Aldineia diz que um profissional sugeriu trabalhar apenas 16 horas semanais na cidade em vez das 32 exigidas pelo Mais Médicos para que a vaga valesse a pena, assim se deslocaria até a cidade apenas duas vezes por semana. “Isso impediria as visitas domiciliares, não haveria tempo pra elas. A gente precisa do profissional no município”, defende. Outro médico que já trabalhava na cidade pediu demissão para assumir uma vaga pelo programa em outro local, mas antes de sair contou à gestora que só ficaria seis meses no novo posto, permanência mínima prevista pelo Mais Médicos para isentar o ressarcimento da ajuda de custos de 30.000 reais que o Governo oferece para a mudança dos profissionais que estão migrando de cidade. “Estamos vivendo um rodízio de médicos nos municípios e ficando desassistidos justo na época que é crítica no Amazonas, o inverno”, diz a secretária.

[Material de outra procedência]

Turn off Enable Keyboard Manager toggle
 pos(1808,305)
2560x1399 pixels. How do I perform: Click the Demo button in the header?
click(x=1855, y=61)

A cidade de Borba, a cerca de 200 quilômetros de Manaus, é referência no Estado por ter uma das melhores estruturas na atenção básica, mas também não conseguiu preencher todas as vagas antes ocupadas pelos cubanos. Só dois profissionais brasileiros se apresentaram na cidade, e três vagas ainda seguem ociosas. “Uma médica me ligou e até disse que vinha, mas só se o município desse uma contrapartida de 10.000 reais, alimentação e mais uma casa equipada com TV a cabo e internet. Não tinha como aceitar, a gente nem teria como justificar esses gastos nas prestações de contas”, diz o secretário municipal de saúde, Albert Antunes Souza Campos. “Aqui no Amazonas o médico brasileiro não vai trabalhar no interior por menos de 15.000 reais. A grande questão não é a estrutura dos postos, porque isso Borba tem, mas é o salário”, explica.
O programa Mais Médicos tem normas claras com relação à carga horária e ao valor da bolsa paga pelo Governo federal aos profissionais. O município pode oferecer uma ajuda de custos para moradia e alimentação cujo teto é de 3.000 reais. Além disso, há um sistema eletrônico por meio do qual é feito um controle da carga horária mínima do profissional. Se as condições do programa não forem cumpridas, o médico pode ser cortado do programa. O presidente do Conselho de Secretarias Municipais de Saúde do Amazonas, Januário Neto, diz que a entidade vem orientando os municípios a não negociarem condições além das previstas para atrair os inscritos no programa. “Além de ser ilegal, é imoral. Seria abrir precedente pra gente voltar a uma realidade do leilão dos médicos entre os municípios. E os menores sairiam perdendo sempre”, diz.